* _Instructions for the task_
One figure is the expected answer: how many lines in the listing contain "width".

* _Source information_

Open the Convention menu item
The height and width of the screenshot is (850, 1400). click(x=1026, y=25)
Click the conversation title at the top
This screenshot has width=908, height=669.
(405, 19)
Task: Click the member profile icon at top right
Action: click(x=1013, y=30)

* _Response area_
2